Presidential candidates of the Labour Party and Peoples Democratic Party, Peter Obi and Atiku Abubakar, respectively, and their campaign councils had in the early days of the implementation of the policy, backed the CBN and President Buhari and rebuffed calls for extension of the February 10 deadline.
Atiku, in particular, had said any further extension would destroy the purpose and objective of the policy.
In fact, two governors of the PDP have applied to be joined as respondents in the suit filed by some APC governors against the federal government and the CBN before the Supreme Court challenging the policy.

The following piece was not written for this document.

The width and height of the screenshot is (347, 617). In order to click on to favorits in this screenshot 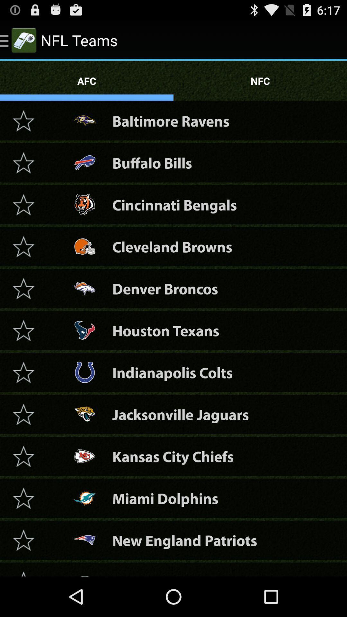, I will do `click(23, 415)`.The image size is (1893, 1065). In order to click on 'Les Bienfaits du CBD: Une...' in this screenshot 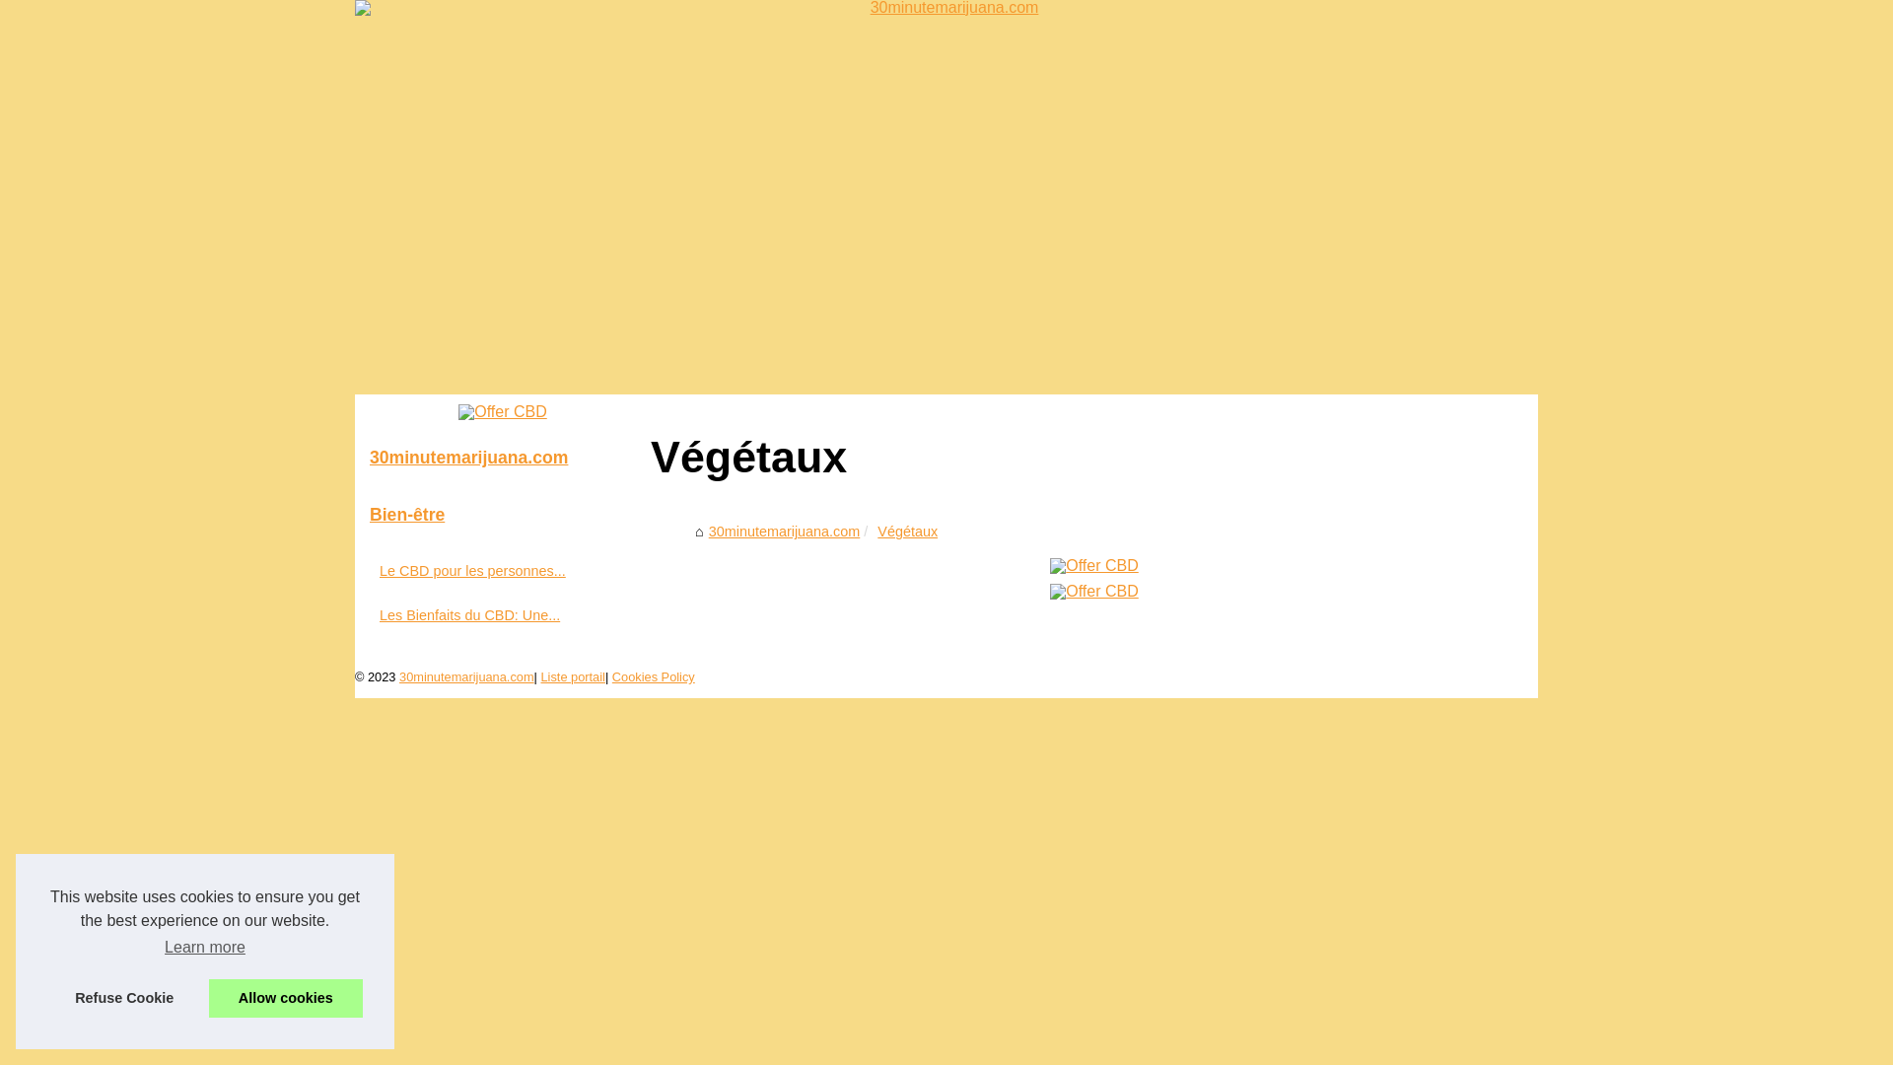, I will do `click(374, 614)`.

Now that it’s biting hard, everyone is feeling the pinch.
Atiku recently backtracked and called on the CBN to allow commercial banks accept deposits of the old naira notes and urgently release the new notes to ease the suffering of masses in getting access to their “legitimately earned money.”
“The CBN currency policy is hurting ordinary citizens and those who legitimately earned their money. The apex bank should, as a matter of urgency, allow commercial banks to join the CBN in the collection of the deposits of old N500 and N1000 notes.
“The new currency should be immediately made available in sufficient quantities to alleviate the suffering of the masses. I assure you that when we come to power by the mandate of your votes, the PDP administration will not allow any Nigerian who legitimately earned their money to lose a single kobo of it.
“You can take that promise to the bank because our aim is to create prosperity and not to impoverish our people,” Atiku said.
This is the same thing the APC governors have been shouting themselves hoarse over.
People are suffering and dying as a result of the harsh effects of this policy.
What then is the gain?
Even the billions of the new notes the CBN claims to have irculated is neither on the streets nor in the markets. So where is the money?
Has it found its way back to those against whom the policy was purportedly made?
Indeed, Emefiele himself while addressing the diplomatic community recently, said the apex bank had noticed that some politicians were buying the new N200, N500 and N1, 000 for political purposes.
With unprecedented scarcity of cash and citizens in direct straits, will votes not be sold cheaper this time, as people just need cash to be able to exchange for food?
There have been reports of people who died in hospitals because they didn’t have cash and hospitals could not commence treatment because they didn’t get proof of payment by electronic transfer as a result of the pressure on banks’ infrastructure which has exposed it as very weak and inadequate to cater to the needs of the cashless policy being foisted on the country.
The masses and people in the middle class who had in the early days, said only politicians who had stashed money away for election (read vote buying) were complaining about the policy, have backtracked since they started experiencing difficulty accessing their money.
Imagine spending hours at the bank or ATM and all you’re able to get is a meagre N2000, the kind of money that leaves you confused about what to buy and not buy.
The opposition that thought it’ll benefit from the policy and went all out in support of it has also been hard hit and crying wolf.
The opposition parties had canvassed for the closure of higher institutions, saying schools were closed due to ASUU strike during the continuous voter registration exercise and so they’d need to go back home to vote. They’d argued that not closing the schools would amount to disenfranchisement of those students.
Now that universities and polytechnics have been closed, students cannot travel to vote as a result of the scarcity of cash.
People have lost their lives, bank property have been destroyed across the country by angry Nigerians who simply want access to their money, bank workers now sneak to work and cannot wear any branded apparels for fear of attacks, traders are unable to sell and are daily throwing away perishable foods and commuters are stranded on the streets as transporters insist on cash payment.
To those who are behind this policy, it does not matter if the whole house is burnt in the pursuit of a rat and it’s such a shame.